Shawn L. Bird

Original poetry, commentary, and fiction. All copyrights reserved.

Drive how? July 13, 2011

Filed under: Commentary — Shawn L. Bird @ 4:49 pm
Tags: , , , ,

Language is a mutable thing. I remember being taught that as a kid.  I know it’s true.  In the past 20 years, I have watched with interest as adverbs have disappeared. When I started teaching English, kids had no trouble identifying adverbs. They were easy to spot, since most of them ended in -ly. We’d find the verb of the sentence and ask how? He walks. How? Joyfully! Quickly! Sadly! Carefully! Morosely!

Now kids struggle to find the adverb because the easy identifier has vanished. When people speak these days, they often use adjectives in the place of adverbs.  How does he walk? Quick.  Sad.  Morose.  Careful.  Joyful.  It is confusing for kids to learn the ‘correct’ option versus the common usage. It does not help that the government does it, too.

Ever seen this  sign?   DRIVE SLOW!

ARGGGGGGG!!!!!!!!

Every time I see it I re-state it correctly: DRIVE SLOWLY!!!

Seriously, how expensive would it have been to add those two letters and make it a correct sentence? Wasn’t there anyone at the Public Works Yard who knew correct grammar usage?

>>sigh<<

We can’t fight the tide. Language changes. It is the essential nature of living languages that they grow and alter. It’s just really hard on the English teachers.

(and don’t get me started on ‘their’ being used as a gender neutral singular pronoun instead of a plural!)

 

5 Responses to “Drive how?”

  1. Stan Carey's avatar Stan Says:

    Slow, like fast, is an adverb as well as an adjective. It has been an adverb for centuries. Shakespeare used it. “Drive slow” is less formal than “Drive slowly”, but grammatically it’s fine.

    • Shawn L. Bird's avatar Shawn Bird Says:

      I was stunned by this comment. I did an exhaustive investigation. Indeed, within the century after ‘slowly’ was first introduced, people were apparently starting to use ‘slow’ as an adverb form. I am still quite discombobulated, because it sounds wrong, wrong, wrong. My only consolation is that language evolves, and whether we like it or not, the grammar does not stay the same. You can drive slow if you want, but I’ll be driving slowly, and enjoying my slow drive.

      • Stan Carey's avatar Stan Says:

        Thanks for responding, Shawn, and sorry to have stunned you! As you say, most adverbs end in –ly, but there are quite a few familiar ones that don’t, such as quite, soon, almost, and very. They are most reliably distinguished from adjectives not by appearance but by function. Weird Al got it wrong. There’s a helpful overview of the commentary on slow vs. slowly in the Merriam-Webster Dictionary of English usage.

        I will be driving slowly too, but there may be occasions when “drive slow” seems more apt. As a writer, I like to keep my options open.

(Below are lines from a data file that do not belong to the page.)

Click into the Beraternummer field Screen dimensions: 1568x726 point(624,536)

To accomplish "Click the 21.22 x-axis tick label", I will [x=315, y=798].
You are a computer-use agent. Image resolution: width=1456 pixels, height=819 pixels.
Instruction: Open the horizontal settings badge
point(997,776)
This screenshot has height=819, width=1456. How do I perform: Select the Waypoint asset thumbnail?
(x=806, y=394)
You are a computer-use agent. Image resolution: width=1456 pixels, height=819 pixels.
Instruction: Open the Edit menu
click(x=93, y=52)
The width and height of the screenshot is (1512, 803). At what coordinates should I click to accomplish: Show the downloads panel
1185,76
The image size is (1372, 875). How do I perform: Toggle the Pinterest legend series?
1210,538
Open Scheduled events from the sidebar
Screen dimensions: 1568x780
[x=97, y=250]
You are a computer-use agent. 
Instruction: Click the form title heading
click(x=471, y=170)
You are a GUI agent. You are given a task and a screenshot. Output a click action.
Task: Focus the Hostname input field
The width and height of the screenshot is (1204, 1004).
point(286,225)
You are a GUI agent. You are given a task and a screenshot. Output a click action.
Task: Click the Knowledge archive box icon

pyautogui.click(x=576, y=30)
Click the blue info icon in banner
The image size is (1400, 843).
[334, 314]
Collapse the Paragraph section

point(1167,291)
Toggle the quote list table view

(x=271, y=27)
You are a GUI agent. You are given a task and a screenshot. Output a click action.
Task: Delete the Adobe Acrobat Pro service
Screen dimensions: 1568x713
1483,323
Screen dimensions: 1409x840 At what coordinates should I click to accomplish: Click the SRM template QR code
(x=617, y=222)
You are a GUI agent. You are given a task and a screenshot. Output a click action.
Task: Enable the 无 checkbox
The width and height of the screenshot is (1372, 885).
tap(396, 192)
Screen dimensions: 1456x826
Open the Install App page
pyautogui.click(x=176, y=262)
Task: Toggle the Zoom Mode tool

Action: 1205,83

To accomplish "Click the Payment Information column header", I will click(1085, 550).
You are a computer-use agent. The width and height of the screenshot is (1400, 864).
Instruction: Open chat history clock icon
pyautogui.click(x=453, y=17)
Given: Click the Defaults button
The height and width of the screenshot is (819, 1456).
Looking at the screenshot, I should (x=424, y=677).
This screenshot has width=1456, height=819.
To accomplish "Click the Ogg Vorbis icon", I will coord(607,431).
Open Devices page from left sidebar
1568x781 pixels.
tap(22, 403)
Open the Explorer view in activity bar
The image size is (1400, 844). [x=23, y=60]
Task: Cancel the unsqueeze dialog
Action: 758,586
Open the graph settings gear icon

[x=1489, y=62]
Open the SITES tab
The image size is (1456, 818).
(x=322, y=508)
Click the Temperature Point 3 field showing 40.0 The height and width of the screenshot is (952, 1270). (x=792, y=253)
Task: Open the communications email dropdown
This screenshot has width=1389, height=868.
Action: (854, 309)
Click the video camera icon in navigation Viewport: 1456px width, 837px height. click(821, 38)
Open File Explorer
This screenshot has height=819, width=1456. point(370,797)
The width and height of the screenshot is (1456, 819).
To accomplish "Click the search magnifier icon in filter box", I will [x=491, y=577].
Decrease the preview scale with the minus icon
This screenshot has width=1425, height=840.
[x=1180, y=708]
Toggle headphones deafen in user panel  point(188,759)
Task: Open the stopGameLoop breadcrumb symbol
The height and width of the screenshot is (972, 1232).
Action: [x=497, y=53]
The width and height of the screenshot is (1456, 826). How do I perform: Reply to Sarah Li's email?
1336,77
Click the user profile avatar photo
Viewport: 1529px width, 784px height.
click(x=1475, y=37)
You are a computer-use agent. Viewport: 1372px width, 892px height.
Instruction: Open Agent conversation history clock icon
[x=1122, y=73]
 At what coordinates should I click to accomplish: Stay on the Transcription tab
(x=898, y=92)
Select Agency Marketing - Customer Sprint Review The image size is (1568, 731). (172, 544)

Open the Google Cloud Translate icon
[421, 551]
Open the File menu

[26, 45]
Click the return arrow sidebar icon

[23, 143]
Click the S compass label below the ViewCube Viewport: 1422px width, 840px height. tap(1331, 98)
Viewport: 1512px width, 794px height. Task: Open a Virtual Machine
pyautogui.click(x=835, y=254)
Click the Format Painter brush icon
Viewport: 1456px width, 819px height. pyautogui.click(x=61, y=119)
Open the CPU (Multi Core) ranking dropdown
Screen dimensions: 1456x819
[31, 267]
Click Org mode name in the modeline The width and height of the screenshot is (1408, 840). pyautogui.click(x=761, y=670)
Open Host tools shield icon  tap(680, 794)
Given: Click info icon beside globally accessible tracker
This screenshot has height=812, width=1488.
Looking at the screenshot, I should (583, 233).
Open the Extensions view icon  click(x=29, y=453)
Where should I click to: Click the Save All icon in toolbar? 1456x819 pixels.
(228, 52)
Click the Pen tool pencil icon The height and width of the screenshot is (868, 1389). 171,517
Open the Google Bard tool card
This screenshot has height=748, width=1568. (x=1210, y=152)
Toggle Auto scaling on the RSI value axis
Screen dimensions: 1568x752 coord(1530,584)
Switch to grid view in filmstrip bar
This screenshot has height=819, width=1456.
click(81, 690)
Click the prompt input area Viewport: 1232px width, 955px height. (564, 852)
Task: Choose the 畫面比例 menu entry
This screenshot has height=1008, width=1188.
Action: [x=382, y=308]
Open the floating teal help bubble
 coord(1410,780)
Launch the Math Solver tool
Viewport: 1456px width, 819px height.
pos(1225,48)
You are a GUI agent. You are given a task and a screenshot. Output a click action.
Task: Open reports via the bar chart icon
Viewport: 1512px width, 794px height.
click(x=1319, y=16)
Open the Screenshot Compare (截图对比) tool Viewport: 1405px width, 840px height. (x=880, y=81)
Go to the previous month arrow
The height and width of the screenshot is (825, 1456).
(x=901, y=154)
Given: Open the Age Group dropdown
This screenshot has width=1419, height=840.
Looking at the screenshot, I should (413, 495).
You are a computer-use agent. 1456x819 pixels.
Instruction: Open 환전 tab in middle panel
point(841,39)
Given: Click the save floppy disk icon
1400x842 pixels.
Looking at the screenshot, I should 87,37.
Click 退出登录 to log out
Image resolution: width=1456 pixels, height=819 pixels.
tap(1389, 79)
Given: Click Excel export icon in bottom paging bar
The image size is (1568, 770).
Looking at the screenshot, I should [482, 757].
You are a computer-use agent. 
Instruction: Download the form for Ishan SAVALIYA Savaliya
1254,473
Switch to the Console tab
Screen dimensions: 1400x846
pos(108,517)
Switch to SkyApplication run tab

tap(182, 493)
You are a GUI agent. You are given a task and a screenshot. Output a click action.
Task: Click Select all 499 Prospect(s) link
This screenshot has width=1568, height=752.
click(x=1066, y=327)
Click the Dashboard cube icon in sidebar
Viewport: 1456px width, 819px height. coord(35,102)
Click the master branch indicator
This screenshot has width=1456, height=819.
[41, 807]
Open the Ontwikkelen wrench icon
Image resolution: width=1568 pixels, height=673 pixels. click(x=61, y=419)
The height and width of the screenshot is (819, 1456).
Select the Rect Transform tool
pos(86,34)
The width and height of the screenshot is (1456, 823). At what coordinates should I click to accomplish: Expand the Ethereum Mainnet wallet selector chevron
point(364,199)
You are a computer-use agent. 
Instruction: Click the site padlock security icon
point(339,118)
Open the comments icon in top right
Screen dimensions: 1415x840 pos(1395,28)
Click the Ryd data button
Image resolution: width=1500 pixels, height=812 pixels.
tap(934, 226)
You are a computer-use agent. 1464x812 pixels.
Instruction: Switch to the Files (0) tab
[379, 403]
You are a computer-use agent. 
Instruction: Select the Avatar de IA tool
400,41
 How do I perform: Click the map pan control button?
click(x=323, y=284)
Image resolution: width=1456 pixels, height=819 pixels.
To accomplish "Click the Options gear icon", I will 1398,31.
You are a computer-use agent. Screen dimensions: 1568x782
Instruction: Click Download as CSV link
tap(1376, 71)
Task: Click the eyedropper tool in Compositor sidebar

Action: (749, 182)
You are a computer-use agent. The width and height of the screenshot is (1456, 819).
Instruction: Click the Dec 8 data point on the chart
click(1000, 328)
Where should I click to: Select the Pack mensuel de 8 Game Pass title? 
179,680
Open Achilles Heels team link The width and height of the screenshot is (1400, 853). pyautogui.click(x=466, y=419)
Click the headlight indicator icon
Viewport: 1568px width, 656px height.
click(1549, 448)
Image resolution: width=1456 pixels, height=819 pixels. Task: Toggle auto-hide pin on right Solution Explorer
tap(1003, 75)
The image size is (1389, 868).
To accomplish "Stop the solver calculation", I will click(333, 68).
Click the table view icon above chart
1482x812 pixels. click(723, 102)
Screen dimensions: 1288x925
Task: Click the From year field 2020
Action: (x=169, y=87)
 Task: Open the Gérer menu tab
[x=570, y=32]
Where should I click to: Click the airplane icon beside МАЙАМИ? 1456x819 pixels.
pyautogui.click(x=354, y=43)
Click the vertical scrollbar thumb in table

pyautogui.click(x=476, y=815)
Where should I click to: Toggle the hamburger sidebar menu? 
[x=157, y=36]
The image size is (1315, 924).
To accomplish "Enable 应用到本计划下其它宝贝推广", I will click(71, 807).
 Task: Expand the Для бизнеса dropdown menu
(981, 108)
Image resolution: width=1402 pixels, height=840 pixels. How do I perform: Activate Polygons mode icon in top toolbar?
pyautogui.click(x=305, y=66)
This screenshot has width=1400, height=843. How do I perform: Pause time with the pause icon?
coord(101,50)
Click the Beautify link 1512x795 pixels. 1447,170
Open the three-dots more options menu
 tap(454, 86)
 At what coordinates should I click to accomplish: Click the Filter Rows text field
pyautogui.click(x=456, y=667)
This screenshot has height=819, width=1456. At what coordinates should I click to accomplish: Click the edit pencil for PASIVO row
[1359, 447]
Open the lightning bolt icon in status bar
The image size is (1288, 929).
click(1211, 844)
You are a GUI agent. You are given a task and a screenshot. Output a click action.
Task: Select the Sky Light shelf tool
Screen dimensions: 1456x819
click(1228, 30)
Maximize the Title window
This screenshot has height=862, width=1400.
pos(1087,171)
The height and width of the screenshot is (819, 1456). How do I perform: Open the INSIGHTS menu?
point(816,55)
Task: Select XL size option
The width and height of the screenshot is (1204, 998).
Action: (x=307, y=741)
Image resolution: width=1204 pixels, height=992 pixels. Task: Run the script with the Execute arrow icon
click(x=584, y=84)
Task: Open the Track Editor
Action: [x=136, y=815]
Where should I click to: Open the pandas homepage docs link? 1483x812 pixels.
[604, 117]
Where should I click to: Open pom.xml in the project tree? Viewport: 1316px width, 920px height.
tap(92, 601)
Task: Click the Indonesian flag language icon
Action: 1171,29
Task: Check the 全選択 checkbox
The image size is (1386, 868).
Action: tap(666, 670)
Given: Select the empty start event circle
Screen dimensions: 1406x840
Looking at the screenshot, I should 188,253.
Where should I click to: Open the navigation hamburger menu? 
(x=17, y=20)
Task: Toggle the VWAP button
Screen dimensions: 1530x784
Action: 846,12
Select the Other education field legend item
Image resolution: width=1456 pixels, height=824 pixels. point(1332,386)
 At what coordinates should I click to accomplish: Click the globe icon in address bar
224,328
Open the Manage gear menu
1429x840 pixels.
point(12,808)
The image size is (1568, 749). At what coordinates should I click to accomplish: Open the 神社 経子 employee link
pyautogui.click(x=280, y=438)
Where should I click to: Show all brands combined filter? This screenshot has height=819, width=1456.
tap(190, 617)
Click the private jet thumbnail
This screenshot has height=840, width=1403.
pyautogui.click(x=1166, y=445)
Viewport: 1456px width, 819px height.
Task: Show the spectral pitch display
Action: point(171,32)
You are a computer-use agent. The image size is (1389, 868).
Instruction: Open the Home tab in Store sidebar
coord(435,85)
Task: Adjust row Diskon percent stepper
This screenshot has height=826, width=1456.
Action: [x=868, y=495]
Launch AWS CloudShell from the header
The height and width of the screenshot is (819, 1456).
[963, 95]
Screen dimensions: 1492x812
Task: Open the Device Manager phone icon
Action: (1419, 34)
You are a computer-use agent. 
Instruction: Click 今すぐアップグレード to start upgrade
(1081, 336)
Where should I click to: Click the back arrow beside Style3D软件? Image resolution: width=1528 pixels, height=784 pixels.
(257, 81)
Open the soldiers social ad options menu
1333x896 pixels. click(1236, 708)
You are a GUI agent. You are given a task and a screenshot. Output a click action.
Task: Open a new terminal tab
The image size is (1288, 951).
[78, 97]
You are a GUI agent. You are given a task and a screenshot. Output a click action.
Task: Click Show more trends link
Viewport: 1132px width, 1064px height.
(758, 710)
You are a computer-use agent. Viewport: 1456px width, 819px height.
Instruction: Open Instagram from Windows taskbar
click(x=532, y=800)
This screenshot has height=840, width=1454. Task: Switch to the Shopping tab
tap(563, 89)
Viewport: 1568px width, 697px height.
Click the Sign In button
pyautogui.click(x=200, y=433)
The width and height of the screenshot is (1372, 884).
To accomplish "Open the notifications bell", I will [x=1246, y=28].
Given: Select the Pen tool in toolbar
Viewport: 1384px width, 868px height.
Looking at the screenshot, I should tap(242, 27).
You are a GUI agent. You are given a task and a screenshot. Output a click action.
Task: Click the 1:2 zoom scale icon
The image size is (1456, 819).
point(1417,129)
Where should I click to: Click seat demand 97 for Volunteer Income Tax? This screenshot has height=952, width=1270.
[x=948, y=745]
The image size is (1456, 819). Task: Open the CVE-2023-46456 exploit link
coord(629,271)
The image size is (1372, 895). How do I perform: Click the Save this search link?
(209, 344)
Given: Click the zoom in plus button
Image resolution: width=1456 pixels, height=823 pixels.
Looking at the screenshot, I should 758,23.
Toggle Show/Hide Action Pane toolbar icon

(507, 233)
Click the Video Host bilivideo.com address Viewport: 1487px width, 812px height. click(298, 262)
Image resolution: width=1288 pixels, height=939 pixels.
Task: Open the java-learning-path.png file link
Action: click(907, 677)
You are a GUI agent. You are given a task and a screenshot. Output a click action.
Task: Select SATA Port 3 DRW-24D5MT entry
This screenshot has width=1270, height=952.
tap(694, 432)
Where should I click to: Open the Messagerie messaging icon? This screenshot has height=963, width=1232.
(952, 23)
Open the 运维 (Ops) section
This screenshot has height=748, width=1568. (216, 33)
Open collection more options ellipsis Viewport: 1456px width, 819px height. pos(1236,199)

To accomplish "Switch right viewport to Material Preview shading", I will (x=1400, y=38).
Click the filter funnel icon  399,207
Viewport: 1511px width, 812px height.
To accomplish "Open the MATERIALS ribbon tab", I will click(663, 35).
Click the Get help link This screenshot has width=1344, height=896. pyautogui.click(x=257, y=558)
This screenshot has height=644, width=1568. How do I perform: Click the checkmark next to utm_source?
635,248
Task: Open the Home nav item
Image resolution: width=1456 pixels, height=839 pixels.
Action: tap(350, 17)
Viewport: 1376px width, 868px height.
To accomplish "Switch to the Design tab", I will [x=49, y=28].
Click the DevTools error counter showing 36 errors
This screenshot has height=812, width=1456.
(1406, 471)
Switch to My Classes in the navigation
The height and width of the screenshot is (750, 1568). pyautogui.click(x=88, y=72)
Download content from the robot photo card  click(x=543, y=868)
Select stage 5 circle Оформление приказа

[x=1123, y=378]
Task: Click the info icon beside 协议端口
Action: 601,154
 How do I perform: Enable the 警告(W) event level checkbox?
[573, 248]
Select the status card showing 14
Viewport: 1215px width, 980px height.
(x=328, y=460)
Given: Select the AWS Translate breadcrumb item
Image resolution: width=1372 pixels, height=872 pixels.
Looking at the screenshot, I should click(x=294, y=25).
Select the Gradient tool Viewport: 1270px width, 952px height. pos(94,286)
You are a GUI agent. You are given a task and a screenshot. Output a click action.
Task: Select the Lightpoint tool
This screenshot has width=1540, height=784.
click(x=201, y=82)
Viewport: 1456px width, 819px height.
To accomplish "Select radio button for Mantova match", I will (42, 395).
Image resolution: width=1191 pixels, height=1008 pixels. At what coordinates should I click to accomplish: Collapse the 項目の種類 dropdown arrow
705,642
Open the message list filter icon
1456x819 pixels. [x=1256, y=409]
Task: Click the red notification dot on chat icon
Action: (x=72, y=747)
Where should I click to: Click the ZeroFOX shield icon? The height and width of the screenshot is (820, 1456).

      • Shawn L. Bird's avatar Shawn Bird Says:

        I am well versed in intensifying adverbs like really, quite, almost and very. As well as those traditionally formed adverbs which answer “when, where and how.” I am stunned by the fact that ‘slow’ which should be an adjective only, to my mind, can also be an adverb, when there is a perfectly clear adverb form already (‘slowly’) Why do we have one that is only an adverb (slowly) and one that is both an adjective and an adverb? (slow). That is redundant and silly. If we had an equivalent to the Academie Francaise such a thing could not have happened, but in English we accept the fluidity of language, and people who are too lazy to add their -ly get to change language. ;-P C’est la vie. It’s still shocking. In fact, it was that Merriam Webster article (and a similar one in OED) that convinced me that you were actually right, because I absolutely did not believe you were when I first read your comment!

        Something new to learn every day. I am the grammar expert at most schools I work in. It is rare that I am wrong! lol Perhaps that is the greater shock? lol A little humility is good for the soul.

  2. Stan Carey's avatar Stan Says:

    Languages are full of redundancy; it’s embedded in their structure at multiple levels, and in many ways is a feature as opposed to a bug. Words have always taken on multiple functions (hence this absurd but grammatically valid sentence). It’s one of the main ways languages grow and evolve.

    Likes and dislikes don’t enter into it so much. Give me variety and silliness over an official academy and its “One Right Way” strictures any day!